Record extracts Start Marker

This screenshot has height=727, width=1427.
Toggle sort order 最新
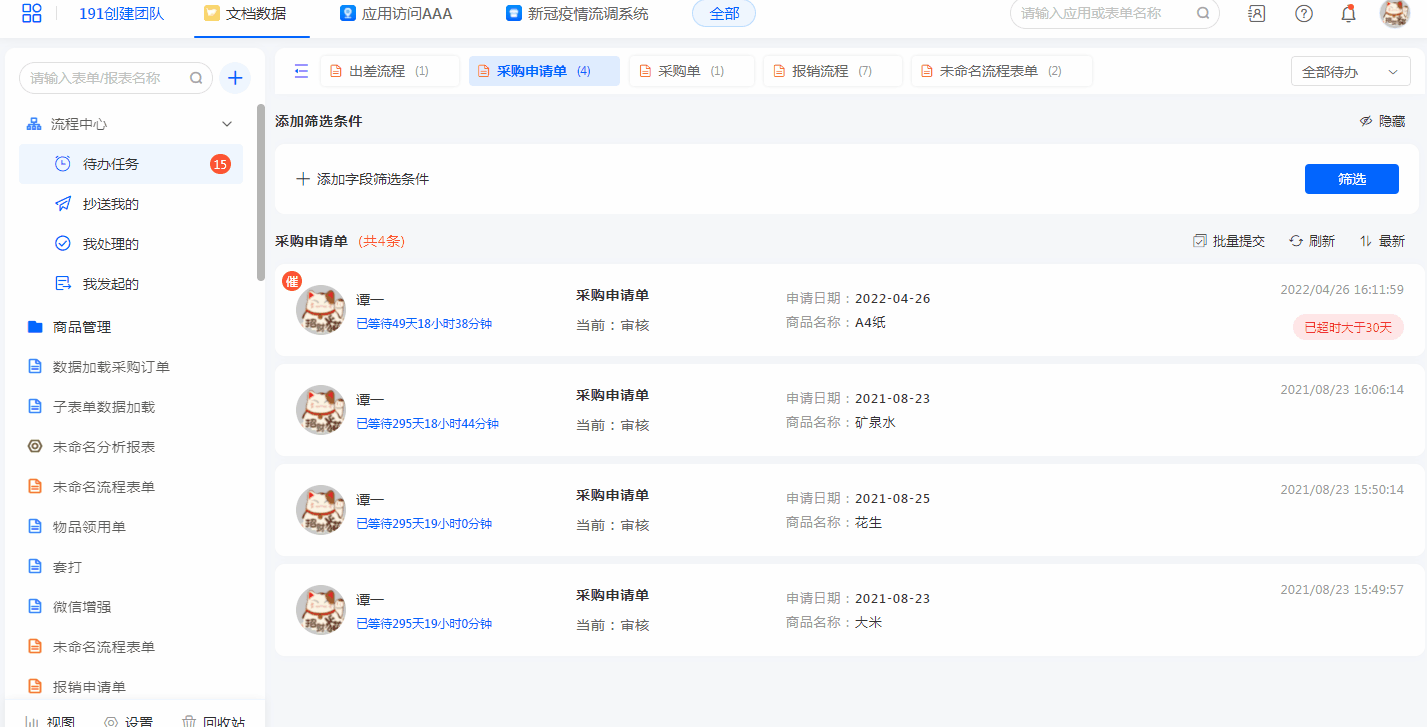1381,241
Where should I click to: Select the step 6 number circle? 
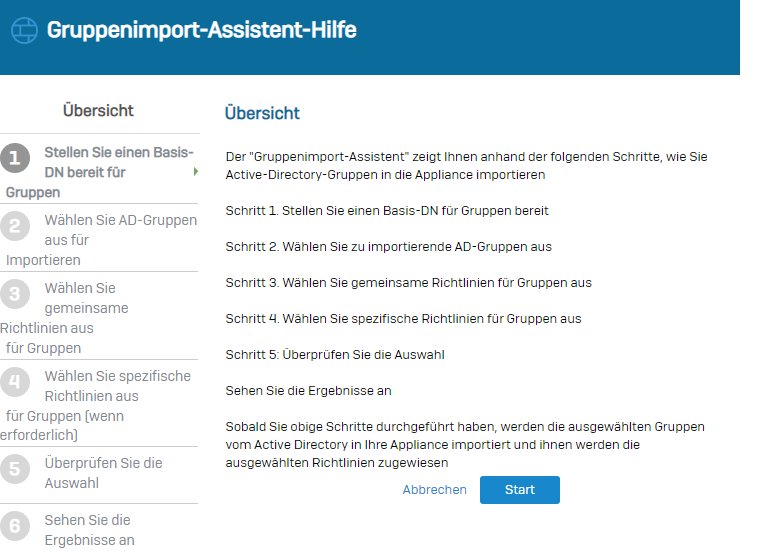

Record extracts End Marker
Record extracts Start Marker

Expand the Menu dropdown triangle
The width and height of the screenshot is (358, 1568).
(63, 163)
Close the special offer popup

Record extracts End Marker
Record extracts Start Marker

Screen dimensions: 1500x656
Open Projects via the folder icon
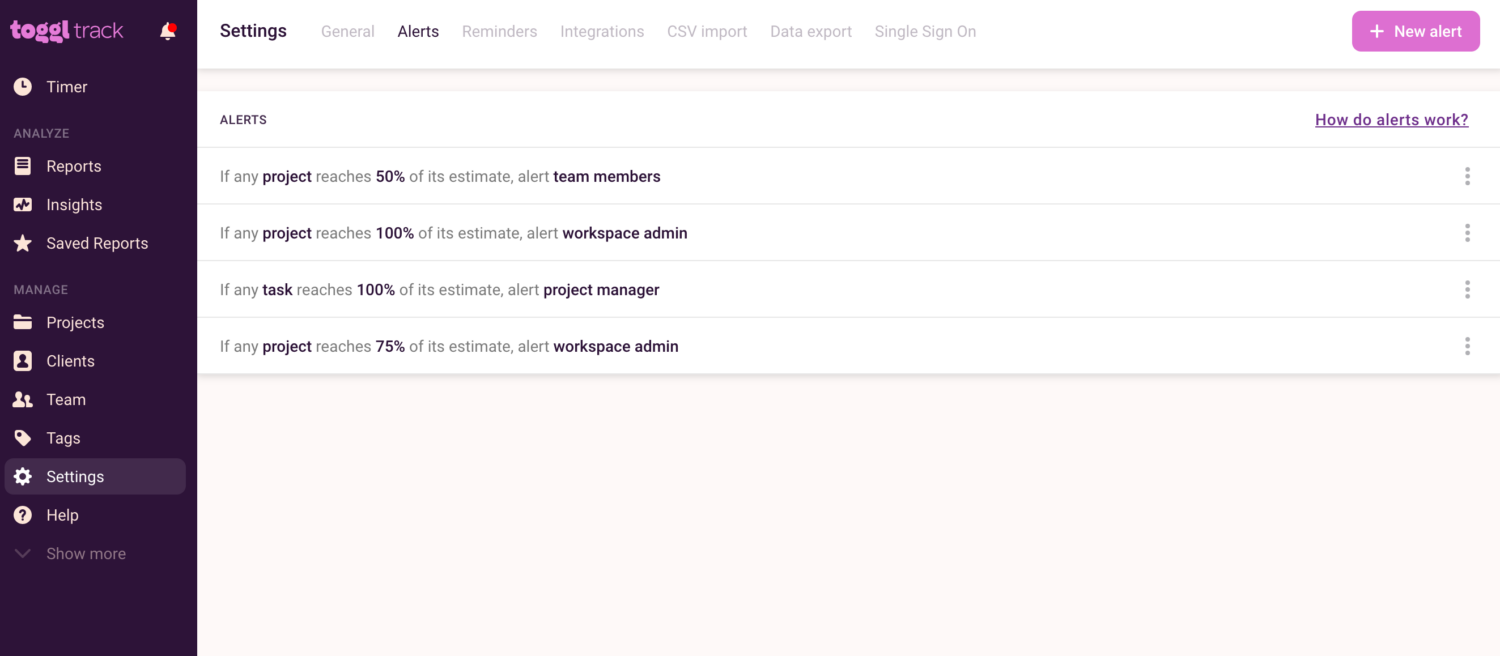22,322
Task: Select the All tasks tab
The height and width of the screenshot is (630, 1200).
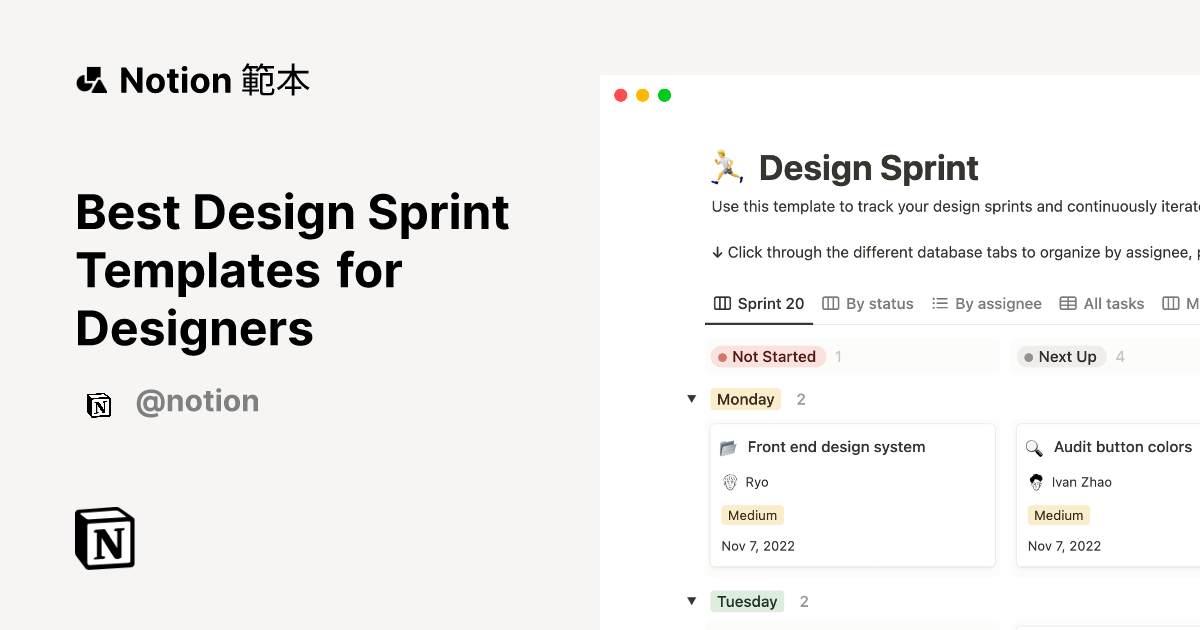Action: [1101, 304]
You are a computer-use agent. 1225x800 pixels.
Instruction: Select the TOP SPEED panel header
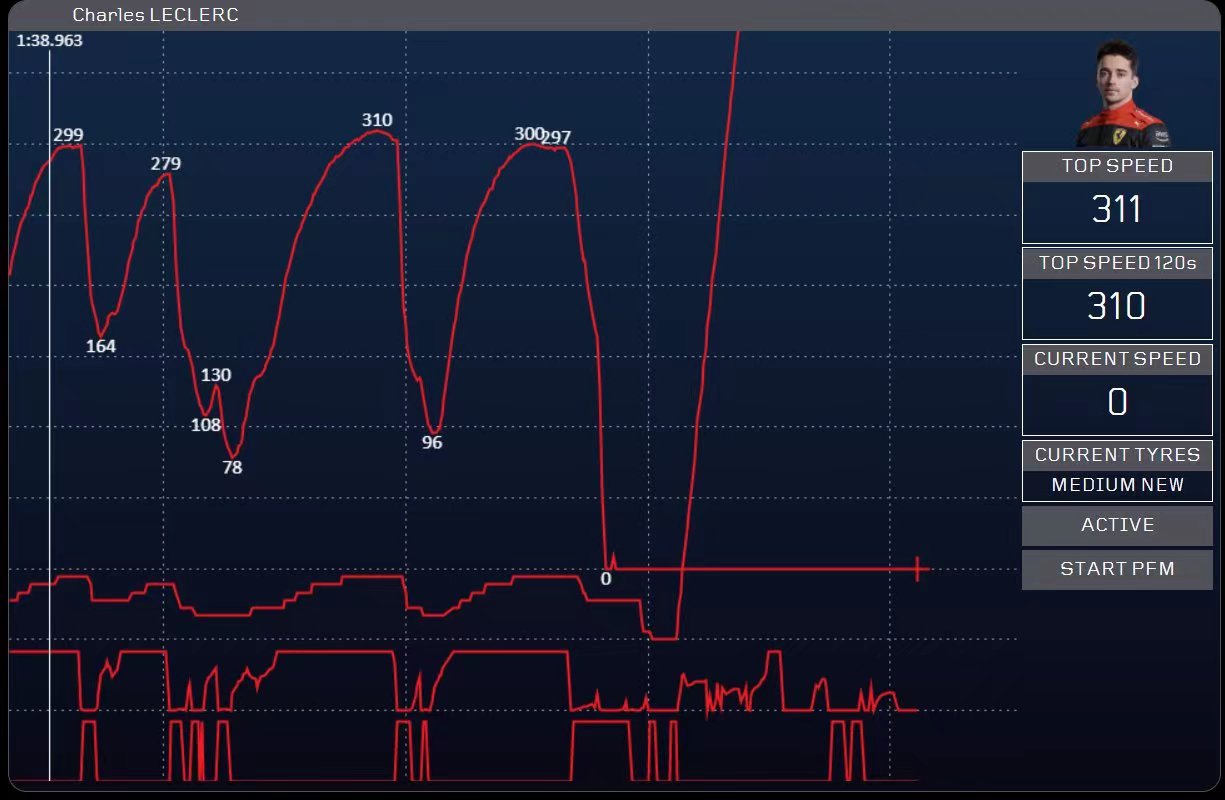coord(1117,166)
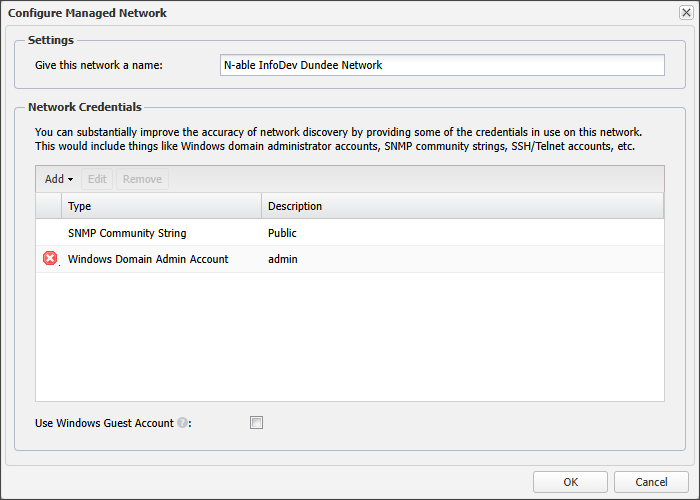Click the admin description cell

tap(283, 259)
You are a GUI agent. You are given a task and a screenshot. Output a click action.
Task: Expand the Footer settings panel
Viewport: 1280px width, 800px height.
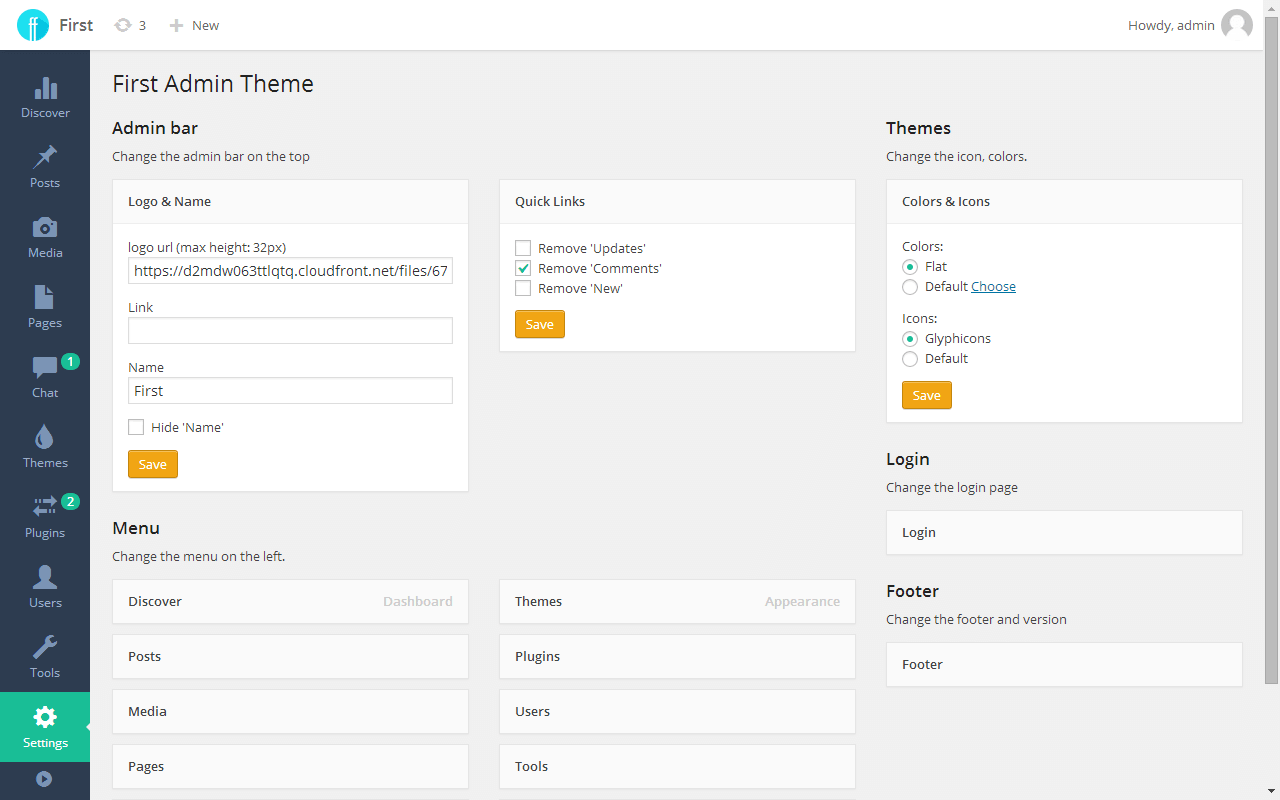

Record extracts End Marker

__Your instructions__. Whenever the string "agent" occurs in a line of the entries above, copy that line.

__Solution for this problem__.
You are a computer-use agent. 1225x800 pixels.
You are a GUI agent. You are given a task and a screenshot. Output a click action.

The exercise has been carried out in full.